Seine Fakultät definiert er als "bubble" mit Englisch als Umgangssprache. „Ich bin stolz auf das, was wir in Bozen aufgebaut haben und in Trondheim habe ich Gelegenheit, auch als eine Art Südtiroler Botschafter zu wirken. Skandinavische Unternehmen wären eine Bereicherung für dieses unser Business-Modell".

Streetfood-Knödel als startup

Erst vor einer Woche hat Abrahamsson an der Uni Bozen einen entrepreneurship evening organisiert, eine der Veranstaltungen, die von seinen Studenten mit Enthusiasmus aufgenommen werden. Es geht darum, umsetzbare Ideen zu entwickeln und diese Unternehmern und potentiellen Geldgebern vorstellen. Das Format entwickelten Abrahamsson und die chinesische Forscherin Xiaofeng Wang für ihre Vorlesungsreihe Lean Startup.
Eine fünfköpfige Jury aus Unternehmern und Professoren bewertete jedes Projekt mit nach oben oder unten gehaltenem Daumen. Auch das Publikum im voll besetzten Hörsaal hatte 4000 Euro Spielgeld erhalten, um sie am Ende des Abends investieren zu können. Die Chinesin Xiaofeng Wang: „Wir glauben, dass jeder ein Unternehmer werden kann. Deswegen haben wir diesen Kurs organisiert. Was es benötigt, ist eine Supporting Community, eine Gemeinschaft, die eine tolle Idee mitträgt!“  Elf Gruppen präsentierten die von ihnen entwickelten Start-up-Unternehmen. Auf viel Sympathie stoße das von einigen Studentinnen ausgearbeitete Projekt, Knödel nach dem Franchising-System weltweit als Streetfood zu verkaufen.  http://vimeo.com/117470065
Beim Projekt BrainBazar schuf die Studentengruppe eine innovative Plattform: Menschen, die geniale Ideen haben, diese aber nicht zu vermarkten wissen, laden sie auf „BrainBazar“ hoch. Dort können Unternehmer diese Ideen kaufen und die Vermarktung übernehmen. Der Sieg ging an eine Gruppe, die ein Management für Notsituationen entwickelte, das Frauen in der Nacht ein Gefühl von Sicherheit geben kann. Ein weiteres Projekt sieht das Ausfliegen von Waren in den Bergen durch Dronen vor. Veranstaltungen dieser Art sind die Quintessenz von Abrahamssons Art der Wissensvermittlung. Uni-Rektor Walter Lorenz würdigt solche Initiativen als "Mehrwert für die Gesellschaft."
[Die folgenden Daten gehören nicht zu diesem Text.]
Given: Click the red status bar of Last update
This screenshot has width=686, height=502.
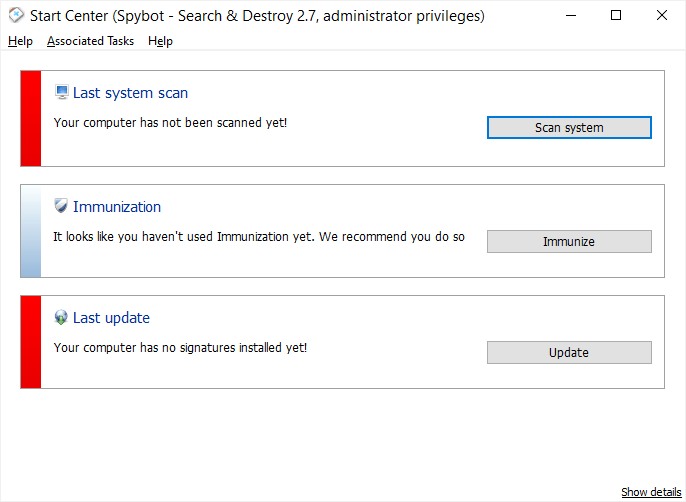Looking at the screenshot, I should 31,341.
An der Informatik-Fakultät werden viele Studenten ihren jovialen finnischen Professor vermissen.
Der schließt nicht aus, dass er irgendwann wieder nach Bozen zurückkehrt. Denn in Südtirol erreiche die Lebensqualität ein „fast schon skandinavisches Niveau." Derweil bereitet er seine Übersiedlung nach Trondheim vor. Um norwegisch zu lernen, hat man ihm drei Jahre Zeit gegeben. Auf den Karton Lagrein, den er zur Erinnerung an Bozen mit in den hohen Norden nehmen wollte, wird er wohl verzichten müssen. Denn Norwegens strenge Gesetze erlauben nur die Einfuhr von vier Flaschen Wein.